Code optimization tricks

Discussion and questions about programming with Ultibo.
Brutus
Posts: 22
Joined: Sun Jan 20, 2019 1:24 pm

Code optimization tricks

Postby Brutus » Tue Feb 05, 2019 2:56 am

Hi all,

If you are interested, you might like to gather all information about code optimisation in a single thread.

From what I've seen, FPC is actually not very clever in discarding useless code, so it makes sense to apply some rules to avoid generating useless assembly code lines.

For example, when beginning with Ultibo/FPC, I figured out that multiple setLength commands on a dynamic array was very time consuming (no surprise), so I was making intermediate calculations to use SetLength as little as possible.

So I would do things like:

Code: Select all

var
  myLength:Integer;
  myArray: array of byte;
begin
..
myLength += Length(myString);
myLength += 3 + 2 + 1; //Thinking the compiler would optimise this.
..
SetLength(myArray, myLength);


From checking the generated assembly code, I found out that "myLength += 3 + 2 + 1;" is generating more code than "myLength += 6;", which means that FPC is not too inclined in performance optimisation...

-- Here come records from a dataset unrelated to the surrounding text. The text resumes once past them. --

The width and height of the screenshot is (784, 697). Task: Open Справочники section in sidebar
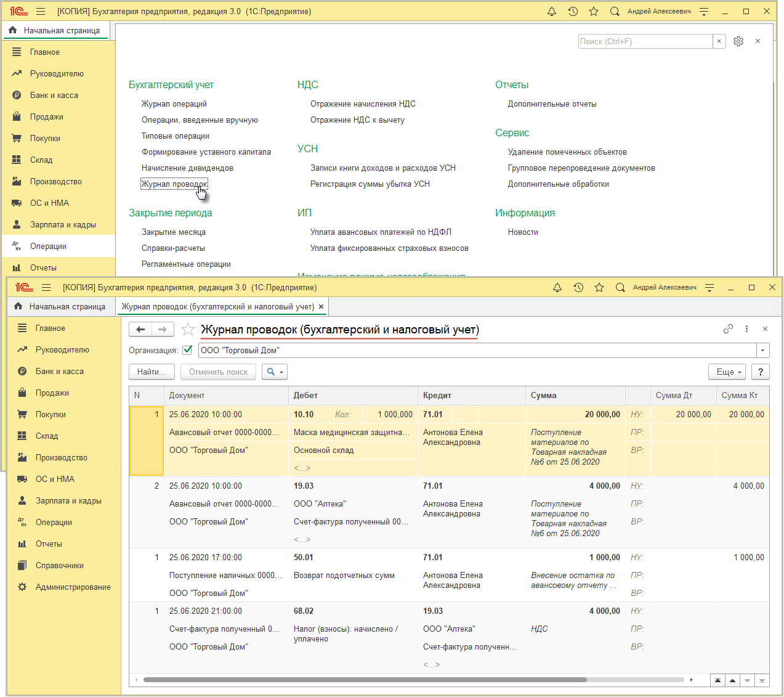[x=59, y=565]
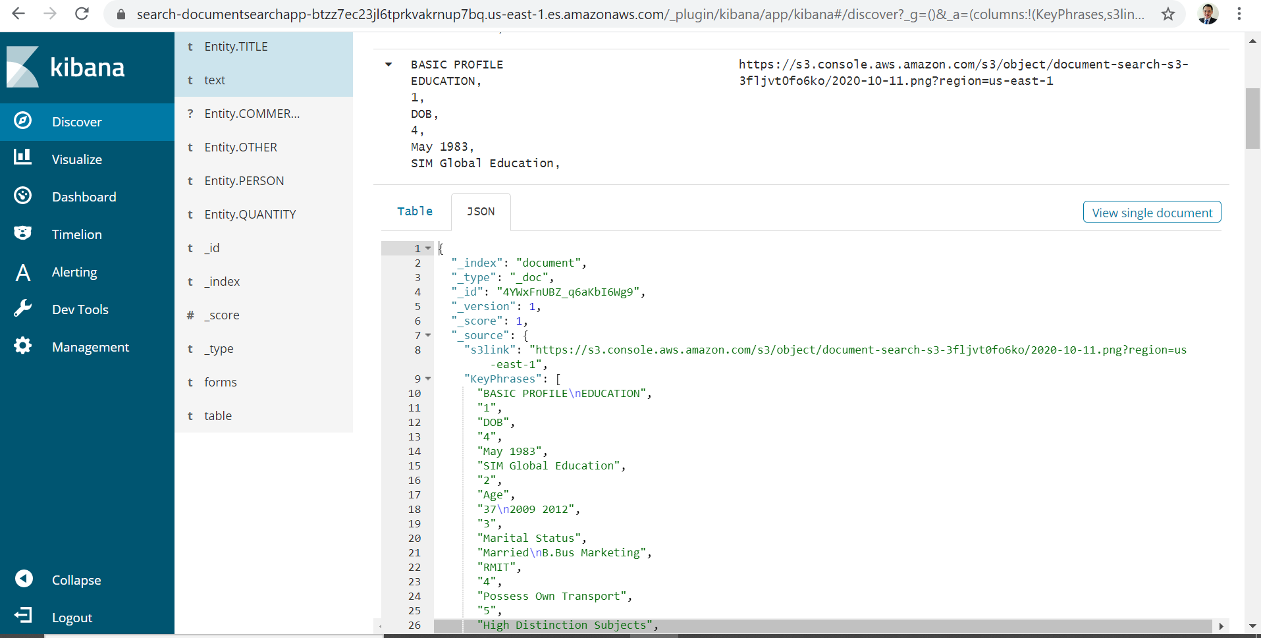
Task: Select the JSON tab
Action: click(x=481, y=211)
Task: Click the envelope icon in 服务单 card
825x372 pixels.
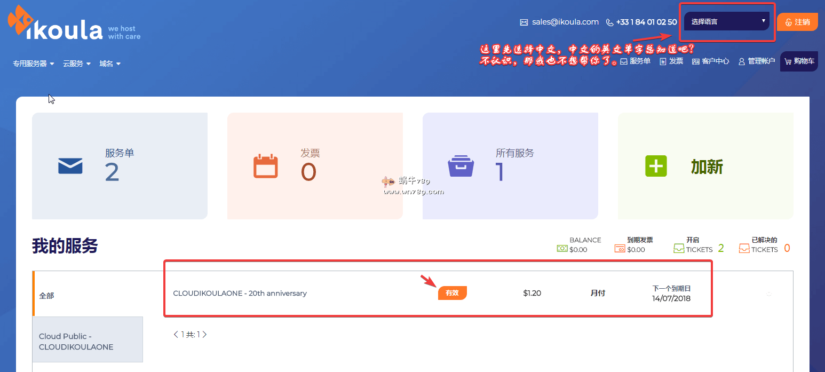Action: pyautogui.click(x=70, y=166)
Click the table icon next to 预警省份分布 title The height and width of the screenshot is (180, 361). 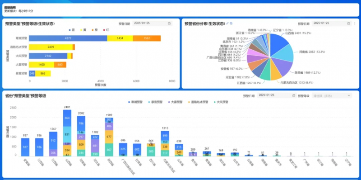click(231, 24)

Fortunately, this situation is easily survivable, it is usually just a matter of having an idea of what assembly code the compiler will generate behind.

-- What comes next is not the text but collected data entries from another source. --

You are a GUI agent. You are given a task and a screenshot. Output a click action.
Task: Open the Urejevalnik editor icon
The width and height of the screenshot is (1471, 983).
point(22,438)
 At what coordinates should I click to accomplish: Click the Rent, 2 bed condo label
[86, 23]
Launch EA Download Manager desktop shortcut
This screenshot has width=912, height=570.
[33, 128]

I will post in this thread my future findings.
pik33
Posts: 829
Joined: Fri Sep 30, 2016 6:30 pm
Location: Poland
Contact:

Re: Code optimization tricks

Postby pik33 » Tue Feb 05, 2019 5:14 pm

Try to set optimization level 3 or 4 instead of default 2 and check if something changed.

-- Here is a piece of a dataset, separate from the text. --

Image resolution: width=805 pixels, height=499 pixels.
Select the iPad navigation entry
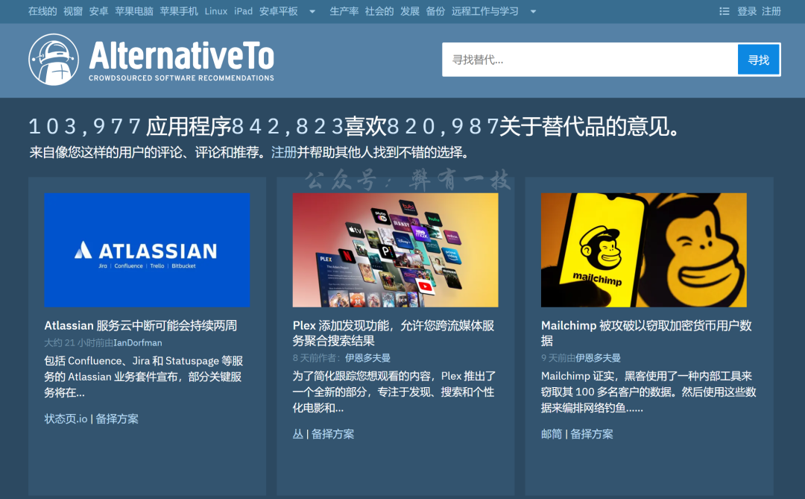click(x=243, y=11)
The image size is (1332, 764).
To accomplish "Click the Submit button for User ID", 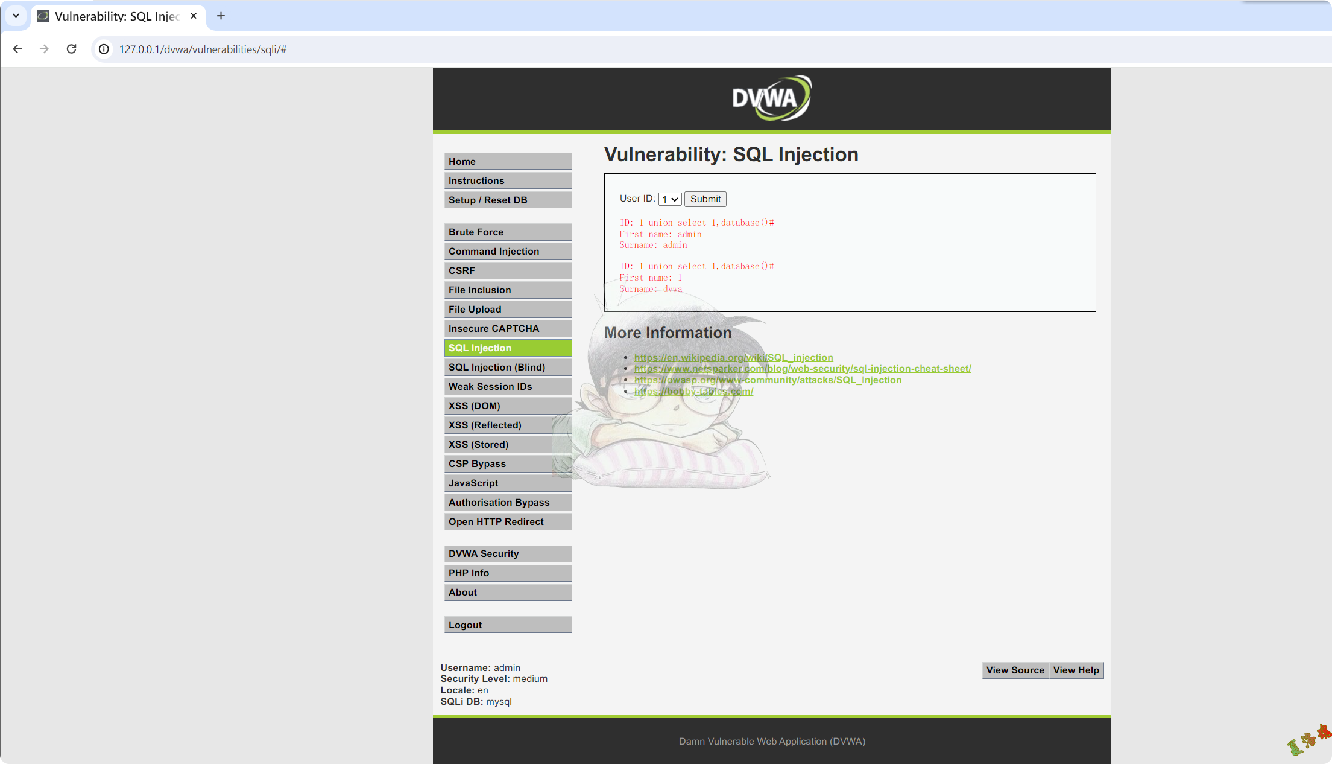I will [704, 199].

This version of fpc for ARM is far from being optimal, but you can always insert some asm code in time critical sections.
Brutus
Posts: 22
Joined: Sun Jan 20, 2019 1:24 pm

Re: Code optimization tricks

Postby Brutus » Wed Feb 06, 2019 3:51 am

pik33 wrote:Try to set optimization level 3 or 4 instead of default 2 and check if something changed.

This version of fpc for ARM is far from being optimal, but you can always insert some asm code in time critical sections.


I always set the optimization level to 4 before checking the generated assembly code.

I usually get better performance results from the compiler by lessening the amount of Pascal lines of code, which generally ends up with less memory access and better use of the registers by the compiler.
The only drawback is that it comes at the expense of code readability, which in turn requires more comments.

I agree with you that assembly is the way to go to maximise the use of the registers and lessen the memory access.
This is where assembly gives a very noticeable increase in performances compared to the FPC compiler.

Quick question BTW: Do you know if the FPC compiler checks the registers you use during the inline assembler portion and saves/restores them automatically before and after the inline assembly code?
pik33
Posts: 829
Joined: Fri Sep 30, 2016 6:30 pm
Location: Poland
Contact:

Re: Code optimization tricks

Postby pik33 » Wed Feb 06, 2019 8:18 am

I thought I have to tell the compiler what registers I use in 'end' line of the asm code. Before I discovered this, I used push/pop

R11 can not be used if you want to access pascal variables in asm code.
Brutus
Posts: 22
Joined: Sun Jan 20, 2019 1:24 pm

Re: Code optimization tricks

Postby Brutus » Wed Feb 06, 2019 10:19 am

pik33 wrote:I thought I have to tell the compiler what registers I use in 'end' line of the asm code. Before I discovered this, I used push/pop

R11 can not be used if you want to access pascal variables in asm code.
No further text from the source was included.